An accidental sneak peek at the possible future of medicine and a glimpse of his own mortality is what happened to Calvin Harley, PhD, back in 2010. Dr. Harley was having a tough year since he was trying to help launch a start-up biotech company. “I was under a lot of stress, wasn’t doing much exercise, and had gained a bit of weight,” Harley recalls. Amidst all of the craziness that was going on around him, he volunteered to have his blood undergo a series of tests that measured the length of his telomeres.
Telomeres are segments of DNA that can be found at the end of your chromosomes. Harley began to study telomeres at McMaster University in Canada during the 1980’s. As the pioneer researcher, he was among the first to have his blood subjected to such testing back then. Recent advances in technology made tests faster, cheaper, and more consistent. With these developments, Harley noticed something about his telomeres- they were getting rapidly shorter.
There’s no need to worry if this is the first time you’ve come across the word “telomeres” or if you don’t know what the significance of having short telomeres is because you’ll definitely be hearing more about it real soon, thanks to scientists like Dr. Harley. He and his colleagues published an unprecedented paper in the journal, Nature. In the paper, they talked about the connection between the shortening of telomeres and aging in human cells. Cardiovascular diseases, diabetes, osteoporosis, osteoarthritis, infections, Parkinson’s, Alzheimer’s, along with some forms of cancer are just some of the chronic age-related conditions linked to telomere length. The studies and discoveries connected to telomeres, aging, and health have become notable that one of Dr. Harley’s Nature co-authors shared the Nobel Prize in Physiology or Medicine for her work in the field back in 2009.
Having all this information at the back of his mind while looking at his test results, Dr. Harley decided that some changes were in order. He changed his diet and he started to run more. As a result, he began to lose ten pounds and he started to ease up at work. He measured his telomeres every three to six months and noticed another pattern: his telomeres have increased in length.
In the next three to five years, stories about telomeres could become ordinary, and Dr. Harley wants to make sure that that happens. Telome Health, the company he founded, is one of three around the world (the others are in Spain and Canada) that offer telomere tests. At present, individuals can avail of the tests through their doctors but there is a new Telome test that uses saliva instead of blood – this makes the tests even more accessible to the general population.
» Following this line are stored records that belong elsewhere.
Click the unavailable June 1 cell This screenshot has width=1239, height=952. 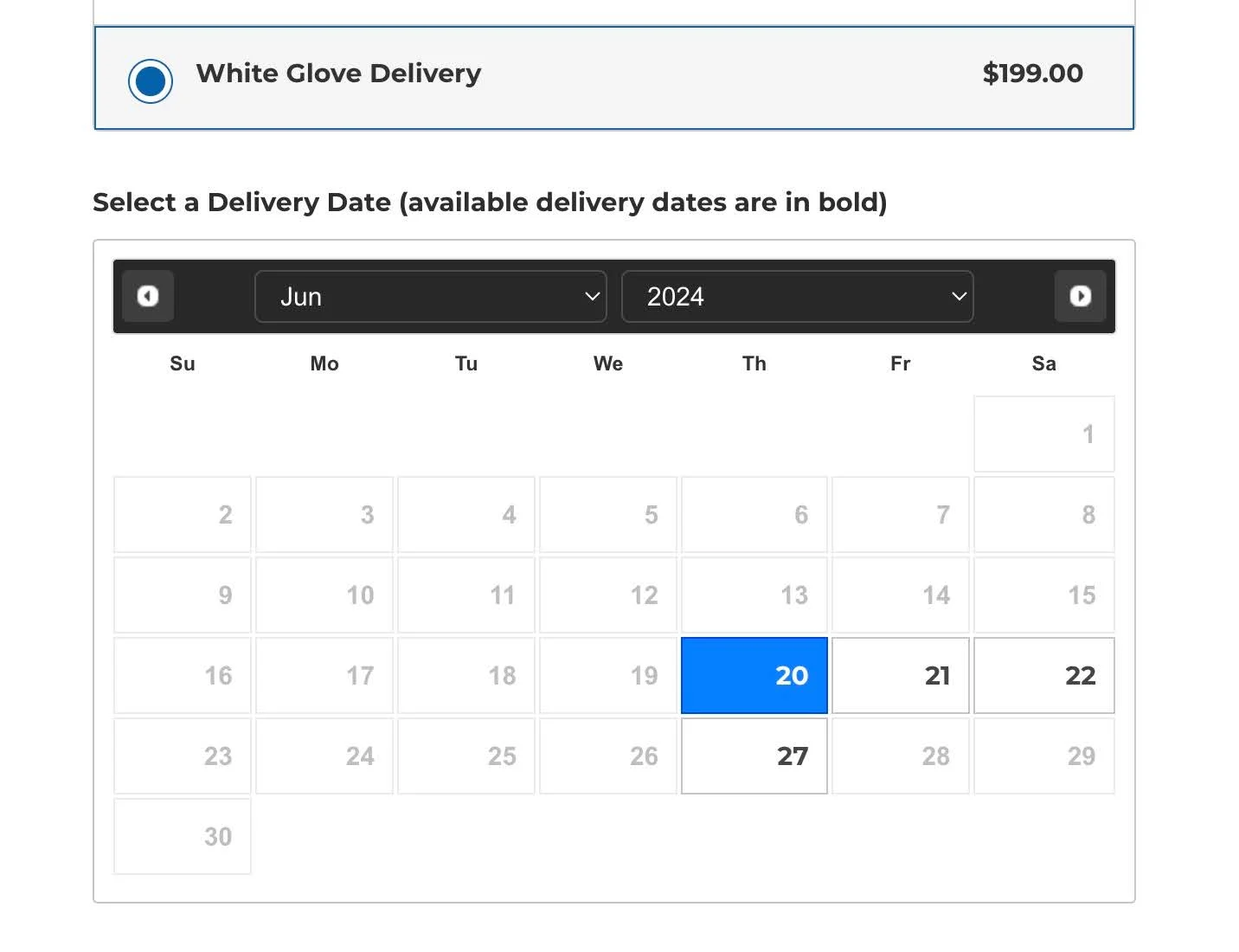1043,434

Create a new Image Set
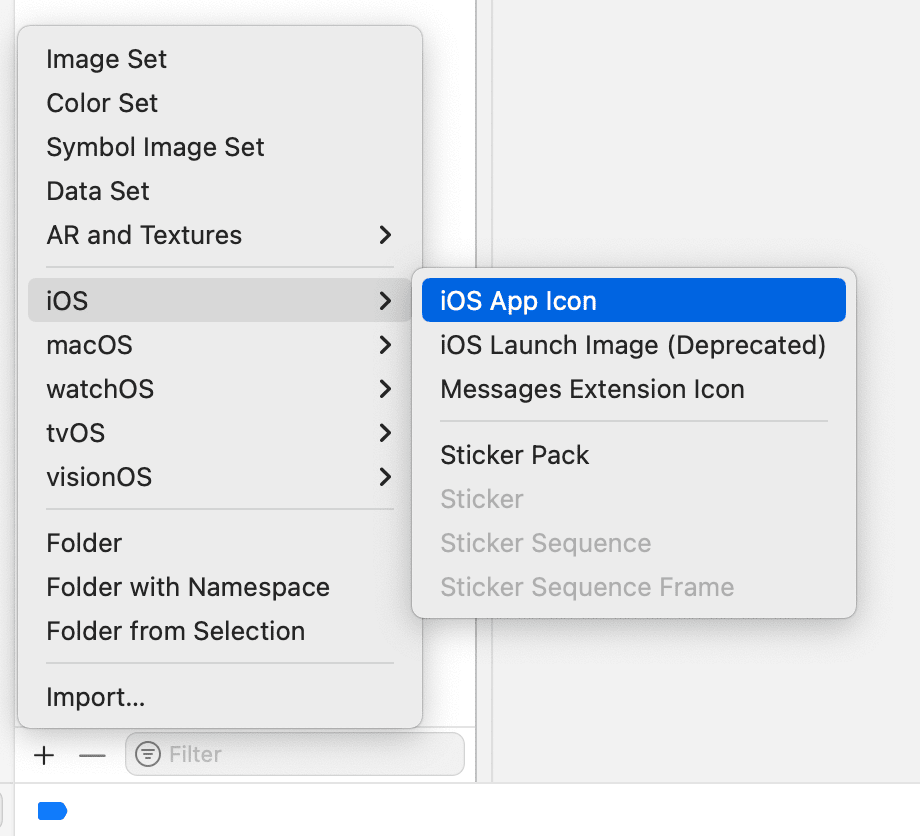(106, 59)
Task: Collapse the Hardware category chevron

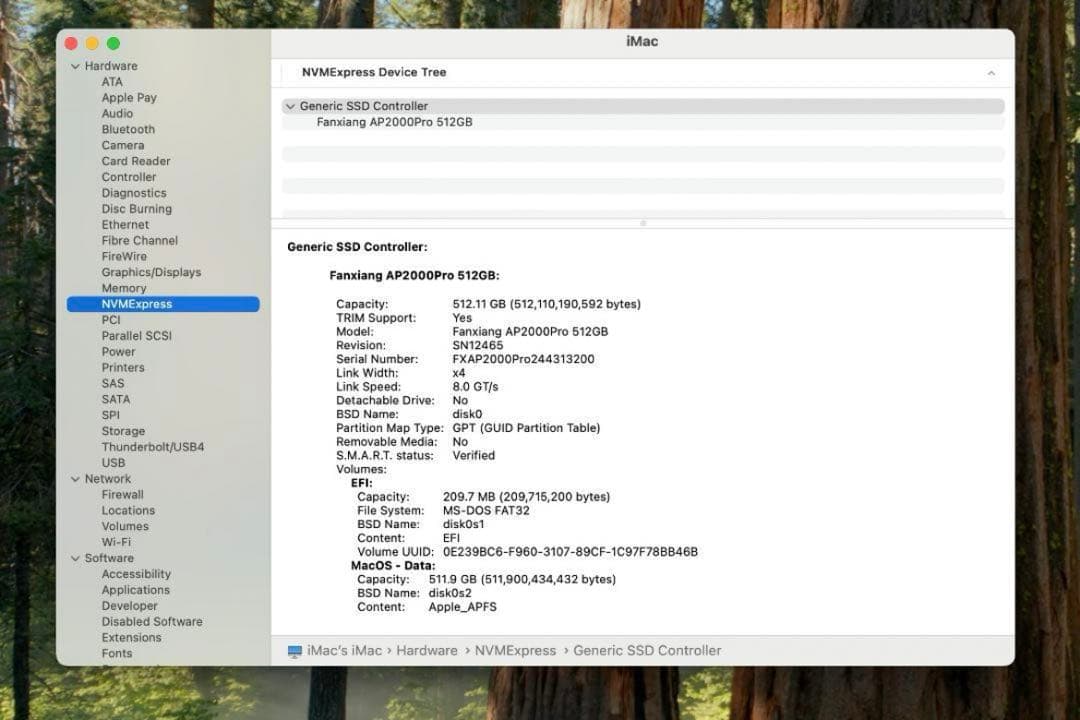Action: [75, 65]
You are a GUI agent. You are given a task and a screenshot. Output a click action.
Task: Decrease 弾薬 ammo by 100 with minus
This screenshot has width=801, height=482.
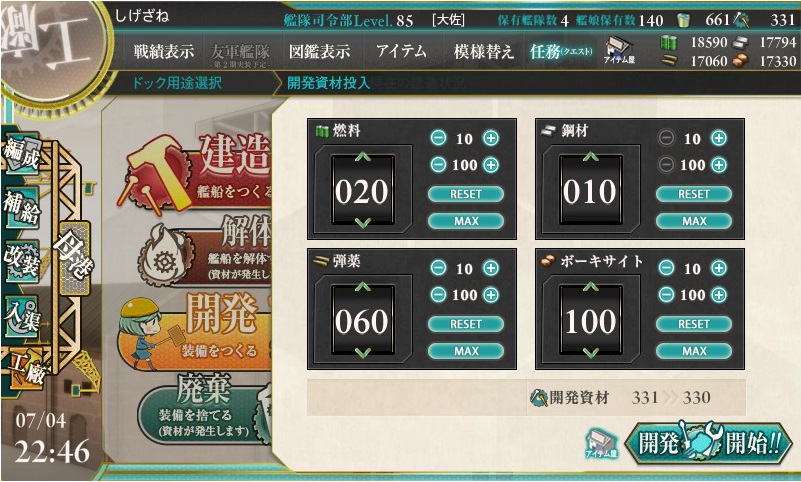click(438, 295)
According to Dr. Harley, “some doctors see telomere tests like a new cholesterol test” he further adds, “something you’d do on a regular basis”.
Despite these studies and discoveries, the significance of telomere length for any given person remains uncertain and a lot of questions have remained unanswered. What is the relevance between telomere length and our body’s health? If we find ways to lengthen them will that mean we get to live longer? Can we control telomeres? The most important of all these questions is, what can we do to help build on breakthrough discoveries that link telomeres, aging, and disease to improve our health and (hopefully) help us live longer?
LET’S REWIND THE AGING CLOCK
Are you familiar with aglets? These are the tiny caps that you see at the end of your shoelace. Their job is to keep the laces from unraveling. Telomeres are like aglets – they keep the rodlike chromosomes from fraying and tangling with other chromosomes. If our bodies did not have telomeres, genetic information would degrade and this will lead to cell malfunction, an increase in the risk of disease, or worse, hasten death. The telomeres get a little shorter every time a cell divides. With years of replication, telomeres eventually wear down and since this prevents cell division, they either become dormant or die. More tissues will have trouble with rejuvenation, the body follows the cells, undergoes aging, and eventually breaks down. To make the long story short, your cells have a built-in aging clock and this is not set by your chronological age in years. Rather, it is set by your biological age in telomere length.
The largest known study on telomere length and health to date had 100,000 volunteers. Their telomere measurements were matched with electronic records and other data. The results showed that compared to people with long telomeres, 10% of the people with the shortest telomeres were almost 25% more likely to die in three years. Catherine Schaefer, PhD, director of the research program on genes, environment, and health at the Kaiser Permanente Division of Research in Oakland, CA says “what we don’t know is whether telomere length is a passive marker of health and aging or if it actively determines things like whether you’re going to be susceptible to heart disease or how long you’ll live”. The association remains significant, regardless. Dr. Schaefer further adds that “finding out you have short telomeres isn’t the same as getting a death sentence”. However, the increase in risk is similar to smoking a pack of cigarettes a day for thirty days.